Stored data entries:

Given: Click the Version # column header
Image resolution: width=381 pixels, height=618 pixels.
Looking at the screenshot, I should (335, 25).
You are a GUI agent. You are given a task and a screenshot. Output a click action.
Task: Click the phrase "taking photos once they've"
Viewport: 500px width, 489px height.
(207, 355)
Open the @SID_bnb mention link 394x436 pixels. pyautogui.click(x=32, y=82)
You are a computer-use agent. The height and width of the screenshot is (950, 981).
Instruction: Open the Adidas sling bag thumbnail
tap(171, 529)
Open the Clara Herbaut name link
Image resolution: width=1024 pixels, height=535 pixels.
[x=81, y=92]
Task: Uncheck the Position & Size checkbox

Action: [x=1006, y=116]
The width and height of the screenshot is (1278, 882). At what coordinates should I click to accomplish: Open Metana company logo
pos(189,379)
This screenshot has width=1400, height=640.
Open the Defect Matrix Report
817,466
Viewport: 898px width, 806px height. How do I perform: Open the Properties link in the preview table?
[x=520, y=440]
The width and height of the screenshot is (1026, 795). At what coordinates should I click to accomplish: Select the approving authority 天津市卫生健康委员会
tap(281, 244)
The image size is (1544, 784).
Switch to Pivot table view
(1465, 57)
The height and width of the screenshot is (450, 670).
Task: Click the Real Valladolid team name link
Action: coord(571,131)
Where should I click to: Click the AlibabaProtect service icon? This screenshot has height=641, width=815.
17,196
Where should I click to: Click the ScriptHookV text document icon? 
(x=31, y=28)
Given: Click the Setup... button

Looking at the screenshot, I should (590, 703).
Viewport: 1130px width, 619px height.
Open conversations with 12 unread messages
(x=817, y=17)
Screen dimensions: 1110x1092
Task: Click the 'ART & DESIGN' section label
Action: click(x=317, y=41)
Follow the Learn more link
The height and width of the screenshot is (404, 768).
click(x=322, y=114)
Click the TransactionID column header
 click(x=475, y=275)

PROBLEM TO SOLVE> Restate each record word for word.

ANSWER SPACE>
Given: Click the Version # column header
Image resolution: width=381 pixels, height=618 pixels.
Looking at the screenshot, I should (335, 25).
You are a GUI agent. You are given a task and a screenshot. Output a click action.
Task: Click the phrase "taking photos once they've"
Viewport: 500px width, 489px height.
(207, 355)
Open the @SID_bnb mention link 394x436 pixels. pyautogui.click(x=32, y=82)
You are a computer-use agent. The height and width of the screenshot is (950, 981).
Instruction: Open the Adidas sling bag thumbnail
tap(171, 529)
Open the Clara Herbaut name link
Image resolution: width=1024 pixels, height=535 pixels.
[x=81, y=92]
Task: Uncheck the Position & Size checkbox

Action: [x=1006, y=116]
The width and height of the screenshot is (1278, 882). At what coordinates should I click to accomplish: Open Metana company logo
pos(189,379)
This screenshot has width=1400, height=640.
Open the Defect Matrix Report
817,466
Viewport: 898px width, 806px height. How do I perform: Open the Properties link in the preview table?
[x=520, y=440]
The width and height of the screenshot is (1026, 795). At what coordinates should I click to accomplish: Select the approving authority 天津市卫生健康委员会
tap(281, 244)
The image size is (1544, 784).
Switch to Pivot table view
(1465, 57)
The height and width of the screenshot is (450, 670).
Task: Click the Real Valladolid team name link
Action: coord(571,131)
Where should I click to: Click the AlibabaProtect service icon? This screenshot has height=641, width=815.
17,196
Where should I click to: Click the ScriptHookV text document icon? 
(x=31, y=28)
Given: Click the Setup... button

Looking at the screenshot, I should (590, 703).
Viewport: 1130px width, 619px height.
Open conversations with 12 unread messages
(x=817, y=17)
Screen dimensions: 1110x1092
Task: Click the 'ART & DESIGN' section label
Action: click(x=317, y=41)
Follow the Learn more link
The height and width of the screenshot is (404, 768).
click(x=322, y=114)
Click the TransactionID column header
 click(x=475, y=275)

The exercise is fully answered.